NFL team owners pass again on changing onside kick rule

New York (AFP) –


NFL team owners decided Thursday against a proposal that would allow clubs an alternative to onside kick attempts to retain possession in a virtual meeting to consider rule changes.

The plan was set aside for further future discussion, the second year in a row owners dismissed an idea to allow a fourth-down and 15-yards-to-gain play instead of an onside kick attempt.

The NFL competition committee did not endorse the plan, proposed by the Philadelphia Eagles, nor did it back last year's similar idea.

Under the plan, coaches could have chosen to have the team attempt one untimed down from their own 25-yard line to gain 15 yards in hopes of keeping possession of the ball. If the play failed, the opposing team would get the ball wherever the play ended.
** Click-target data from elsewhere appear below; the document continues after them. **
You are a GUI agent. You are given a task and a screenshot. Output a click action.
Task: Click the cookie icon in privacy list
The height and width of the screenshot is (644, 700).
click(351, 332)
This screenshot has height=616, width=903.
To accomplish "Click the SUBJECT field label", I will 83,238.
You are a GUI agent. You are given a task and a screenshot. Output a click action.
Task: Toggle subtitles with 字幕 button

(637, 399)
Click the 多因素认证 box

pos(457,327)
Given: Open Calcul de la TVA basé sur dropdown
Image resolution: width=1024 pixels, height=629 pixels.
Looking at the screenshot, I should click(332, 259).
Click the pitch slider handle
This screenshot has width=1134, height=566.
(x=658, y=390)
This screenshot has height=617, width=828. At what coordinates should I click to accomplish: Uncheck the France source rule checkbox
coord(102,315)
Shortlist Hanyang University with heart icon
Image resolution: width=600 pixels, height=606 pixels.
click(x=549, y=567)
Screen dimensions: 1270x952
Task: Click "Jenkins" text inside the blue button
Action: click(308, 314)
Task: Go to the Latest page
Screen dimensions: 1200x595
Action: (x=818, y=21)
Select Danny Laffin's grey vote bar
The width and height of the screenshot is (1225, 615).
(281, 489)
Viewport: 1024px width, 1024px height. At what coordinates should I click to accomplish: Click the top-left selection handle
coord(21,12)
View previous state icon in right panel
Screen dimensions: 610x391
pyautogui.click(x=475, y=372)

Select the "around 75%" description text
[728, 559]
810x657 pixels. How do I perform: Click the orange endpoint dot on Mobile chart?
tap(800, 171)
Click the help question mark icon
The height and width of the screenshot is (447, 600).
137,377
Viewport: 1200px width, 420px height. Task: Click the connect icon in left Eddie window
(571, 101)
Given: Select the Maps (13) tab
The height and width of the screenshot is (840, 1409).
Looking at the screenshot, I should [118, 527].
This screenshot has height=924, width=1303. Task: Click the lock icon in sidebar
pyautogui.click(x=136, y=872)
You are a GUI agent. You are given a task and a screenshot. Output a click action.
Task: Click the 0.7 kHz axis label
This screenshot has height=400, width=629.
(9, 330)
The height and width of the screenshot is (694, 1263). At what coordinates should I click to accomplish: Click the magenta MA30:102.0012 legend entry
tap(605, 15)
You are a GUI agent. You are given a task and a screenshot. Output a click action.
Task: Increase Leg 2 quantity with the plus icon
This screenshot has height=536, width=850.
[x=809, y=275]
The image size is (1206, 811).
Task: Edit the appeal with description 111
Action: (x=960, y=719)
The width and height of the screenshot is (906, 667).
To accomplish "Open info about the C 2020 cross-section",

The idea came after 2018 rule changes on kickoff plays to make them safer led to a major reduction in successful onside kick recoveries. The ball was recovered by the kicking team 10.5% of the time the past two years compared to 16.3% the prior five seasons.

The league has sought a way to improve the odds for a trailing team to keep the ball late in games, but decided against such a drastic change.

Any successful proposal requires the support of at least 24 of 32 team owners.

A prior proposal for a "Sky Judge" official in a stadium booth with access to video replays was withdrawn before it could be considered by owners, although owners are considering expanding communication between the review booth and game officials during pre-season contests.

Some rule changes were approved by team owners, including expanding automatic replay reviews for all scoring plays and turnovers that are negated by fouls as well as touchdown conversions.

They expanded protections for defenseless players to kick or punt returners who has possession of the ball but has not had time to avoid or protect himself from an onrushing opponent.

Teams were also banned from game clock manipulation through committing multiple dead-ball fouls with the clock running. The move eliminates a team being able to drain time off the clock while in punt formation with more than five minutes remaining, a move notably used by New England and Tennessee last season.